With the string "will" as the filter, copy each matching line from the records.

(Records excerpted from a collection)
• • • •

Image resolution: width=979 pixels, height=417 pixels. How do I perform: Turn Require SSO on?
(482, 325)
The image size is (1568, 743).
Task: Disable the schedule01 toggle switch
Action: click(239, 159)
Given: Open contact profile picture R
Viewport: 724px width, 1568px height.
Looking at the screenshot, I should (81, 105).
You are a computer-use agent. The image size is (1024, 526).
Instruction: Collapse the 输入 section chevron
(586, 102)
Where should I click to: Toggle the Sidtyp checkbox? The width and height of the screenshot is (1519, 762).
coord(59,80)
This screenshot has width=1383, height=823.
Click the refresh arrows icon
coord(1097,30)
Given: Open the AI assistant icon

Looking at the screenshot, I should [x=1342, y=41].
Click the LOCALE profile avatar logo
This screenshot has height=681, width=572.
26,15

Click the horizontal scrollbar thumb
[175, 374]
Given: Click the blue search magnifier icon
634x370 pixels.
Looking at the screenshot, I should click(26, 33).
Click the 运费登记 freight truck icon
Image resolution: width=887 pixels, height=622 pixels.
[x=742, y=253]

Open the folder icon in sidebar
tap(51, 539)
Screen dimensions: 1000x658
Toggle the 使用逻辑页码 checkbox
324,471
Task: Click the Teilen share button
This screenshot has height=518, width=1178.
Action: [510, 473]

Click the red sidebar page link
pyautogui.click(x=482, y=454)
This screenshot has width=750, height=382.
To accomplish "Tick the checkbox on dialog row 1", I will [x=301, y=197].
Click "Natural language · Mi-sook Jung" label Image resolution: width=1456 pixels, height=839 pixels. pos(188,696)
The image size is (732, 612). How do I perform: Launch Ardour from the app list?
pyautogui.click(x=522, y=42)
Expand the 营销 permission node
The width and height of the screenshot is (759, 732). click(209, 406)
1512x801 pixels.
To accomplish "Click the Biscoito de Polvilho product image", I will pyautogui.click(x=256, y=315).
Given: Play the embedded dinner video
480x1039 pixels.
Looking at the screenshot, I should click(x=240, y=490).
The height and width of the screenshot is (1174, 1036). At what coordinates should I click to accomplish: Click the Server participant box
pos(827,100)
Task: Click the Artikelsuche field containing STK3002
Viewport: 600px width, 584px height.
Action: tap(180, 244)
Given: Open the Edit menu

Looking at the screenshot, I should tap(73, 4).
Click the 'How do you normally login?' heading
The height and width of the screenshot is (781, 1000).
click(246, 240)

• • • •

**WRITTEN REPLY**
To accomplish "Tick the checkbox on dialog row 1", I will [x=301, y=197].
To accomplish "Click the Biscoito de Polvilho product image", I will pyautogui.click(x=256, y=315).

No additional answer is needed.